En lugar de usar sus sacos aéreos traqueales modificados para respirar, los utilizan como órganos de flotabilidad, lo que les permite moverse con precisión a través de la columna de agua mientras respiran por la piel.
Los insectos acuáticos han colonizado con éxito casi todos los ambientes de agua dulce y representan más del 60 % de las especies animales que las habitan. Sin embargo, no se conoce ningún insecto acuático que viva las profundidades del océano abierto.
Se cree que esto se debe a que sus sistemas respiratorios traqueales llenos de aire implosionarían bajo las presiones hidrostáticas que se encuentran durante las inmersiones diarias necesarias para evitar a los peces depredadores. Pero las larvas de la mosca de lago Chaoborus edulis desafían esta suposición.
Viven en uno de los lagos más profundos de África gracias a órganos llenos de aire que han desarrollado. Estos son lo suficientemente resistentes como para soportar las presiones que se encuentran a más de 200 metros bajo el agua, según una nueva investigación publicada en la revista Science.
Los hallazgos cuestionan una explicación tradicional sobre por qué los insectos nunca han colonizado el océano abierto y sugieren que su fisiología podría no impedir la eventual colonización de los ambientes marinos pelágicos.
El equipo ha estudiado cómo C. edulis ha desarrollado una adaptación que le permite sobrevivir en ambientes profundos de agua dulce. En lugar de usar sus sacos aéreos traqueales modificados para respirar, estas larvas los utilizan como órganos de flotabilidad, lo que les permite moverse con precisión a través de la columna de agua mientras respiran por la piel.
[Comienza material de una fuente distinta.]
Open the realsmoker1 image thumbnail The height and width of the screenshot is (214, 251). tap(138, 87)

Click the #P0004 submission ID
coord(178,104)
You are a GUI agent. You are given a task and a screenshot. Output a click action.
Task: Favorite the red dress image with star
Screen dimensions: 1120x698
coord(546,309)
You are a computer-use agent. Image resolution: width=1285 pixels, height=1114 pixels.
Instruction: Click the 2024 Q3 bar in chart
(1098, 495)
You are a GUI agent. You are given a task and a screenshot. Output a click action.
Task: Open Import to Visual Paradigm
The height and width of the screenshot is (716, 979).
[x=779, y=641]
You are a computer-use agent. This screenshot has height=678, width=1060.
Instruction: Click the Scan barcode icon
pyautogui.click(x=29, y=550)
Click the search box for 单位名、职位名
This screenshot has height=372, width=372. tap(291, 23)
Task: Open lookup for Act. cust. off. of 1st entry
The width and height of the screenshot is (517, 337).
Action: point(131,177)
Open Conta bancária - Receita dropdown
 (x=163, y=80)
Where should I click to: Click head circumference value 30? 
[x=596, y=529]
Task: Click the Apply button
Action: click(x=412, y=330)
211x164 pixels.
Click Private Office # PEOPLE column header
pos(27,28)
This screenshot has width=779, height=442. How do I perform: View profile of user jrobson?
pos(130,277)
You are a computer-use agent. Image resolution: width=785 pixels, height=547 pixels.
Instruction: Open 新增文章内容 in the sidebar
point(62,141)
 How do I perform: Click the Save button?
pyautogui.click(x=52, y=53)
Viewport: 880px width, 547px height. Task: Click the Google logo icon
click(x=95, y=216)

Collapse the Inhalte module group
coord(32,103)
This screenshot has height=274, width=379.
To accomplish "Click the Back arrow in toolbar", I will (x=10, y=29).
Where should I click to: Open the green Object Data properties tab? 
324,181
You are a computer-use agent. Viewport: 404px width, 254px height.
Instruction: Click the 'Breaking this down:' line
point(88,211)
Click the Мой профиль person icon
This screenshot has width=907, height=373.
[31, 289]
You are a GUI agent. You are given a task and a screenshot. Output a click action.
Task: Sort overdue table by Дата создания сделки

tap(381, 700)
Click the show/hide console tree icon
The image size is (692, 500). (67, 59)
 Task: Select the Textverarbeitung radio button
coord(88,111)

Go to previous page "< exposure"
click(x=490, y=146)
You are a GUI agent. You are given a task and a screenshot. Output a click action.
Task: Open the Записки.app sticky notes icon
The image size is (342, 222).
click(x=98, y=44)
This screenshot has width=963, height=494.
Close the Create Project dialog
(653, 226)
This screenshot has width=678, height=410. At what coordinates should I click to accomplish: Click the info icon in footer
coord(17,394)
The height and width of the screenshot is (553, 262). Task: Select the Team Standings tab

Estos sacos especializados contienen capas flexibles de la proteína resilina que se expanden y contraen en respuesta a cambios químicos, lo que permite a las larvas soportar la intensa presión subacuática sin colapsar.
“A medida que las larvas se sumergen y la presión del agua comprime los sacos aéreos, estos se vuelven rígidos de la misma manera que lo hacen los materiales elásticos o los resortes cuando se comprimen: es fácil aplastar un poco la goma, pero se necesita más fuerza para comprimirla por completo”, destaca a SINC McKenzie.

Las larvas de Chaoborus tienen un truco inusual para sobrevivir en la capa del lago desprovista de oxígeno durante el día: cambian a la respiración anaeróbica

“La mayoría de los animales, incluidos los insectos, producen casi toda su energía de forma aeróbica, utilizando oxígeno en reacciones que descomponen los azúcares para generar energía. Sin embargo, las larvas de Chaoborus tienen un truco inusual para sobrevivir en la capa del lago desprovista de oxígeno durante el día: cambian a la respiración anaeróbica, produciendo energía mediante una ruta metabólica que no requiere oxígeno”, añade.
Para comprender mejor las capacidades fisiológicas de C. edulis, los investigadores utilizaron sonar para rastrear las larvas mientras migraban a través de la columna de agua en el lago Malawi. También compararon especies de Chaoborus de lagos menos profundos para examinar cómo varían las propiedades de los sacos de aire con la profundidad del hábitat.
C. edulis desciende regularmente a más de 200 metros de profundidad en el hipolimnio del lago, permanentemente libre de oxígeno, durante el día para evitar a los peces antes de regresar a la superficie para alimentarse por la noche. Además, el equipo descubrió que las larvas utilizan una estrategia de flotabilidad de dos partes: sus sacos de aire ajustan activamente la profundidad en aguas menos profundas y luego se vuelven rígidos a mayores profundidades para resistir la presión de aplastamiento, reduciendo así el gasto energético de permanecer sumergidas.
“Cuando los llevamos a nuestra cámara de presión en el laboratorio, descubrimos que los sacos aéreos de Chaoborus edulis pueden soportar presiones de casi el doble de la profundidad a la que se sumergen, lo que significa que potencialmente podrían bajar a 400 metros o más. No esperábamos un ‘margen de seguridad’ tan grande, y por qué sus sacos aéreos evolucionaron de esta manera es una pregunta intrigante”, destaca McKenzie a SINC.
“A pesar del éxito de Chaoborus en lagos de todo el mundo, siguen estando excluidos del océano. Por qué están excluidos exactamente es algo que aún está por descubrirse, pero sostenemos que la investigación sobre este misterio se puede reenfocar”, concluye McKenzie.
Referencia:
McKenzie, E.K.G. et al. "Crush-resistant air sacs allow insect larvae to exploit aquatic habitats at extreme depth". Science 2026.